EXERCISE DIRECTIONS » Collect every line of the material below that contains the word "icon", and copy each one in full.

EXTRACTED INFORMATION »
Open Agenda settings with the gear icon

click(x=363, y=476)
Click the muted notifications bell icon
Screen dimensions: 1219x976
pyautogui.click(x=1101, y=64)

TASK SOLUTION »
Open Agenda settings with the gear icon
Click the muted notifications bell icon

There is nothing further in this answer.